The telco giant confirmed its formal offer for communications company TeamTalk today at 80 cents per share; a 78 per cent premium to what shares were trading at before Spark announced its intentions in February.

The deal would give Spark ownership of fibre in Wellington and a wireless rural internet service provider.

Spark has indicated it wants to integrate TeamTalk's services into the larger group, cutting costs by stripping out any duplication and reviewing the business to see what parts of the Wellington-based network can be grown and whether any units should be divested.


But TeamTalk directors said today that they viewed the offer as "inadequate and significantly below fair value."

TeamTalk chairman Roger Sowry said it had provided Spark with confidential and sensitive due diligence information to assist them to increase their offer significantly
above $22.7m for all the shares of TeamTalk.

"We also updated the market with profit guidance to 30 June 2018 last week as part of our interim results and turnaround plan update.

"Spark appears to have ignored the information we have made available.
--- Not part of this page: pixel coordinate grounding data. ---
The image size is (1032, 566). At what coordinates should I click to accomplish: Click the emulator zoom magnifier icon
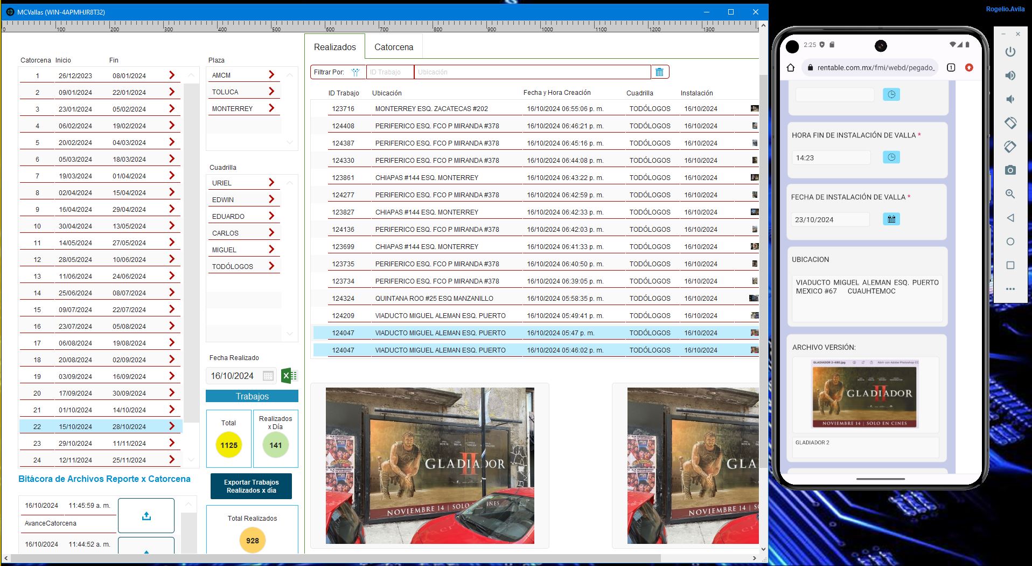(x=1010, y=194)
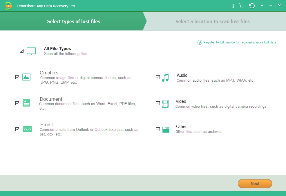Select the Select types of lost files tab
286x196 pixels.
pyautogui.click(x=73, y=21)
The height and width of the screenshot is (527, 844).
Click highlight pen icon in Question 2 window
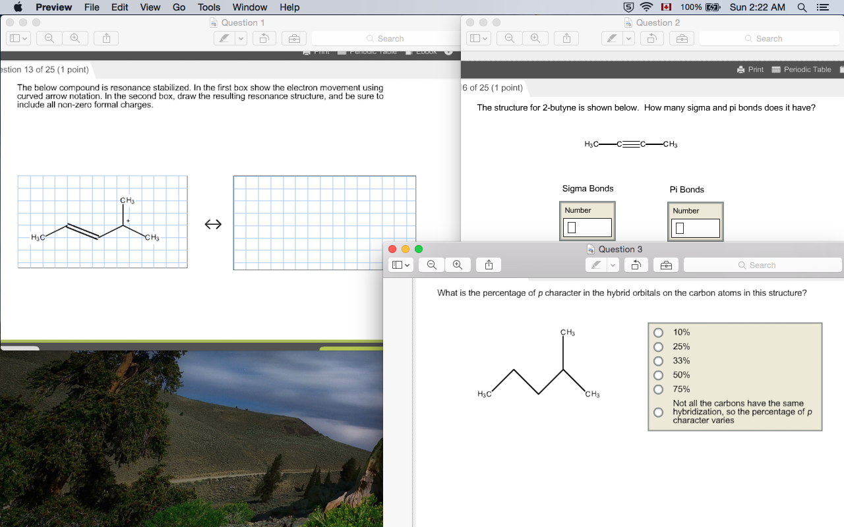coord(613,38)
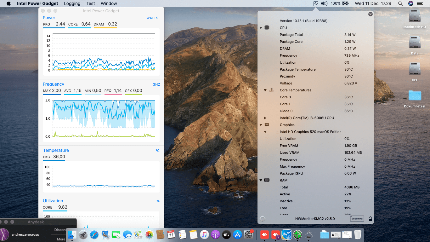This screenshot has width=430, height=242.
Task: Click HWMonitor icon in menu bar
Action: click(x=316, y=3)
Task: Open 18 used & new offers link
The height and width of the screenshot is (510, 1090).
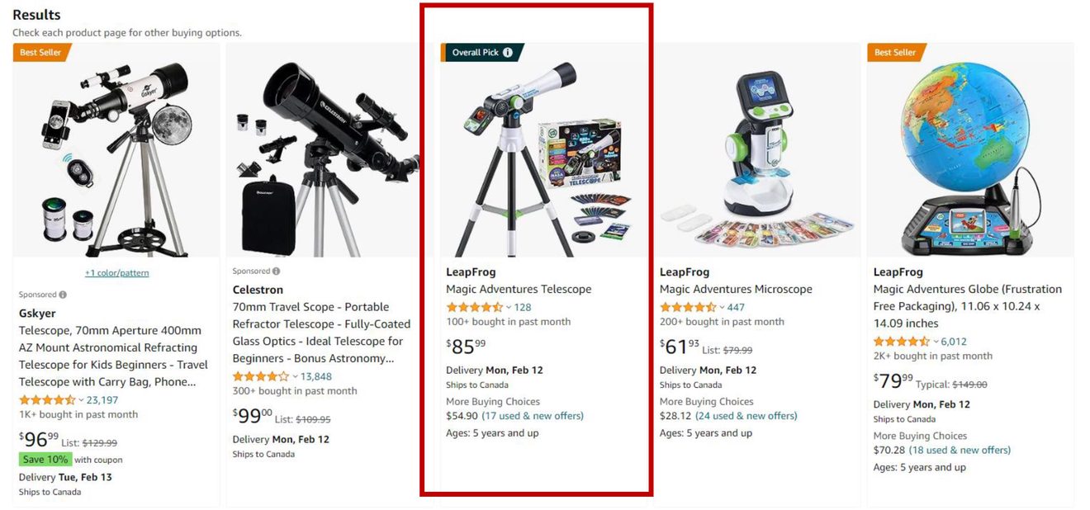Action: 960,451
Their tactics continue to be predatory and highly opportunistic."

Chalmers confirmed today that based on what Spark had seen to date the $22.7m was all it was prepared to pay.

"This has been a long process. TeamTalk has sought to characterise us as opportunistic but the reality is we have been talking to them for nine months."

Chalmers said it felt the company had unrealistic expectations of where the business was at currently and was basing too much of the company's worth on past history.

Instead it had decided to put the offer directly to TeamTalk's shareholders.

The company has around 1500 investors, including the Accident Compensation Corporation.

TeamTalk has urged its shareholders to hold off making any decision before an independent report is released on March 23 as part of its target company statement.

Grant Samuel has been appointed to write the independent report.

Chalmers said its offer closed on April 22 and the company was focused on getting to the 90 per cent acceptance rate needed to make the takeover.

It will also need Commerce Commission approval to proceed, and may waive a condition to cross the 90 per cent threshold needed to mop up holdout shareholders if it secures control of TeamTalk, in which case it would stack the board with its representatives.

Spark has previously signalled a desire to reduce its reliance on network operator Chorus' regulated copper lines and last year talked up the opportunities wireless broadband offers to grow the budget end of the market.

TeamTalk shares were up 1c to 78c by lunchtime today.